Enhancing Machine Learning Performance: Essential Data Cleaning and Preprocessing Techniques

Speaker: Dr Charalambos Chrysostomou

Description: This session will focus on the critical role that data preprocessing and cleaning play in achieving effective machine-learning models. The discussion will highlight important aspects of data handling, from addressing missing values and identifying outliers to transforming data, scaling features, and encoding categorical variables. Through the lens of practical examples, the session aims to demonstrate how these crucial preprocessing steps can significantly enhance model performance and robustness. The content is carefully designed to accommodate all levels of technical proficiency, ensuring attendees gain a solid grasp of these essential data science techniques.

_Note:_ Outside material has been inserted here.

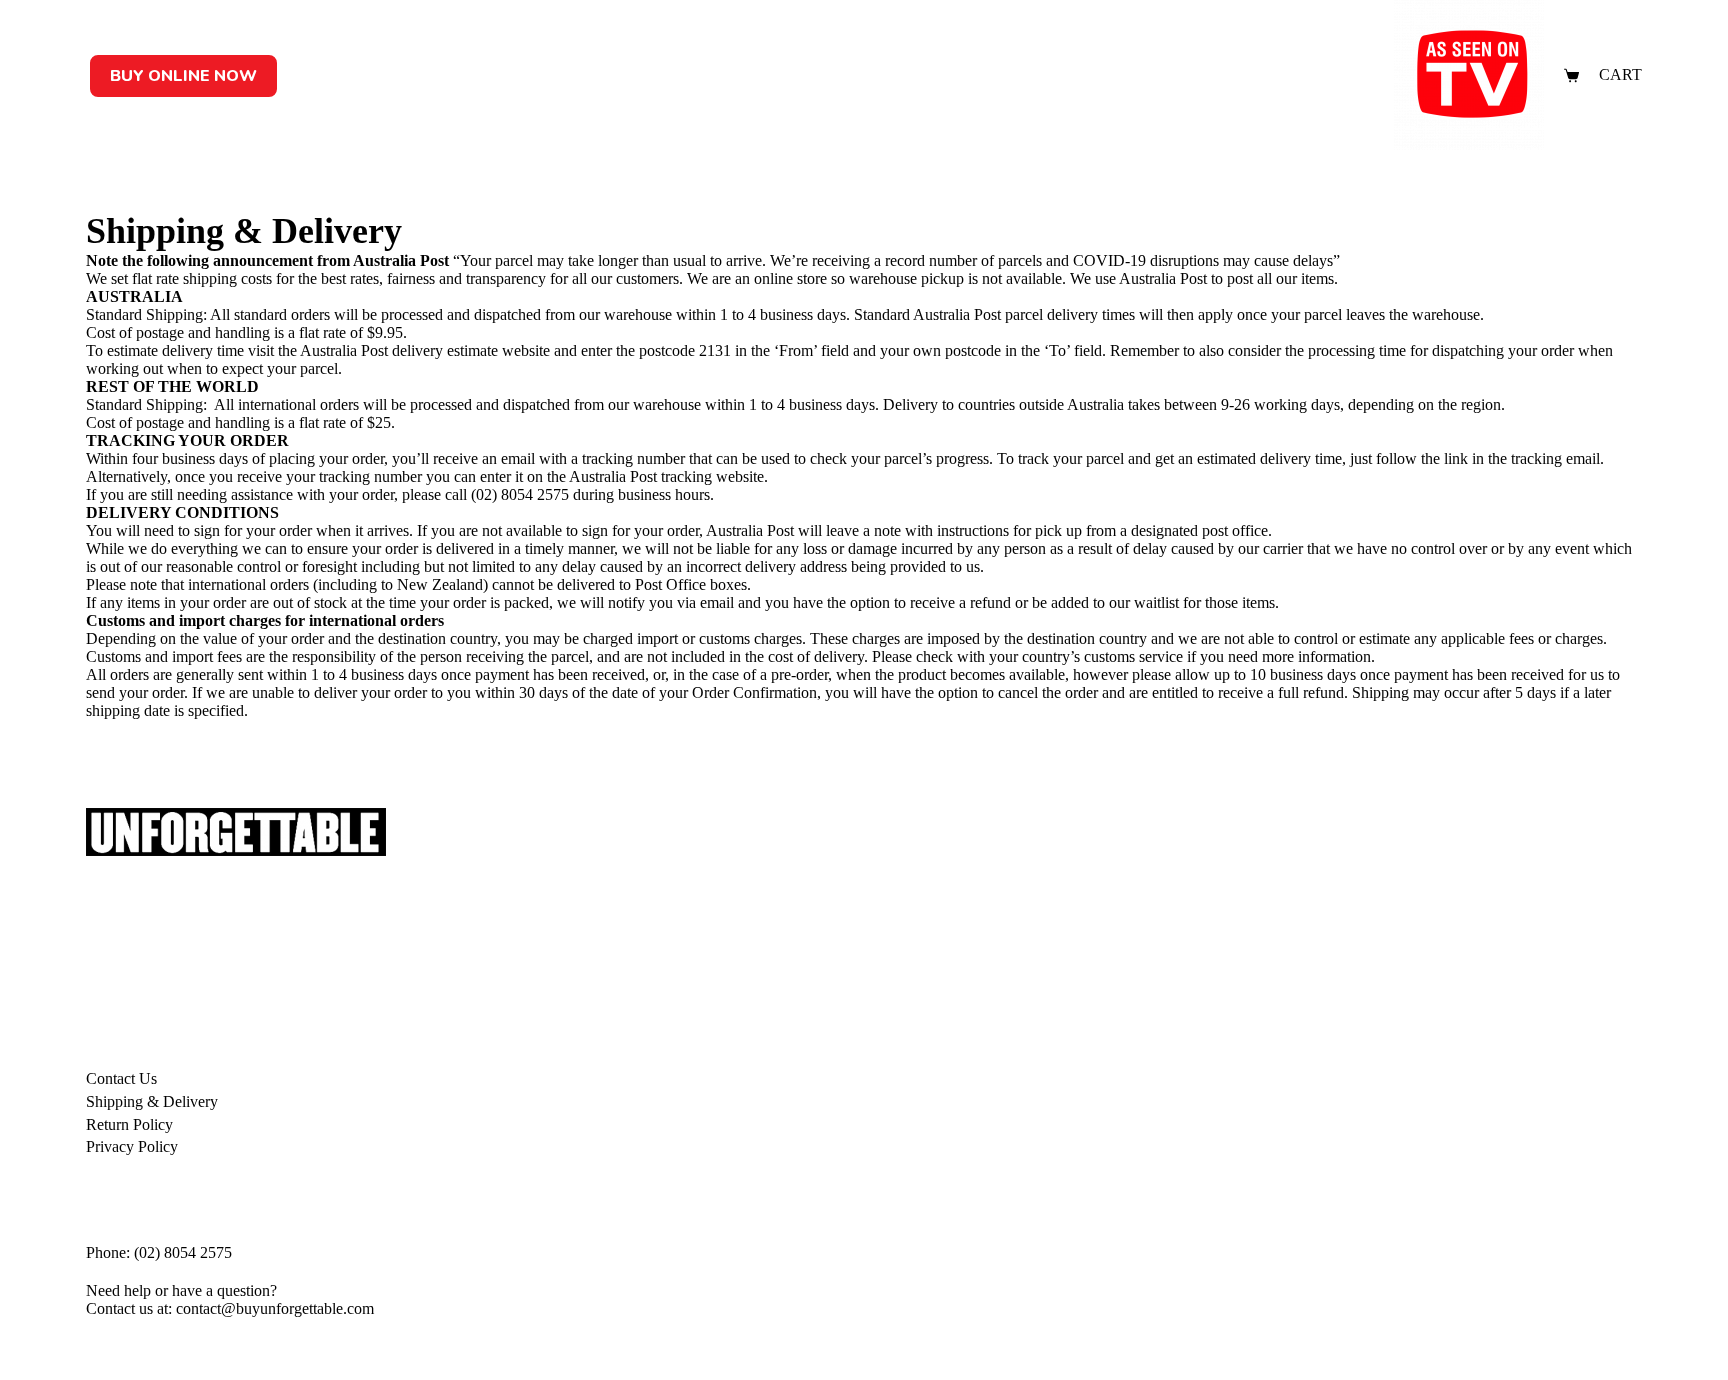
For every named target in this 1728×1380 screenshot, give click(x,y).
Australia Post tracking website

Trends in High Performance Computing

Speaker: Giannis Koutsou

Description: The talk will outline modern trends in High Performance Computing, in terms of both hardware and software, as well as the major supercomputing initiatives

Kokkos Framework

Speaker: Christodoulos Stylianou

Description: Kokkos is an ecosystem of libraries with performance portability in mind, that was initially developed by Sandia Labs and it’s part of the Exascale Project, and Trilinos. Captured directly from their documentation, the Core Kokkos package is described as follows:

  • Kokkos Core implements a programming model in C++ for writing performance portable applications targeting all major HPC platforms. For that purpose it provides abstractions for both parallel execution of code and data management. Kokkos is designed to target complex node architectures with N-level memory hierarchies and multiple types of execution resources. It currently can use CUDA, HIP, SYCL, HPX, OpenMP and C++ threads as backend programming models with several other backends development.

Large-scale Generative Models: Overview, Capabilities, Limitations

Speaker: Dr Mihalis Nicolaou

Description: This talk provides an overview of large-scale generative models, focusing on the visual modality (e.g., Latent Diffusion, GANs, ViT, CLIP) – as well as their capabilities and limitations. The talk will discuss recent advancements brought on by the release of large-scale foundation models, as well as discuss some of the limitations and ongoing research efforts (e.g., in the context of explainable AI and alignment).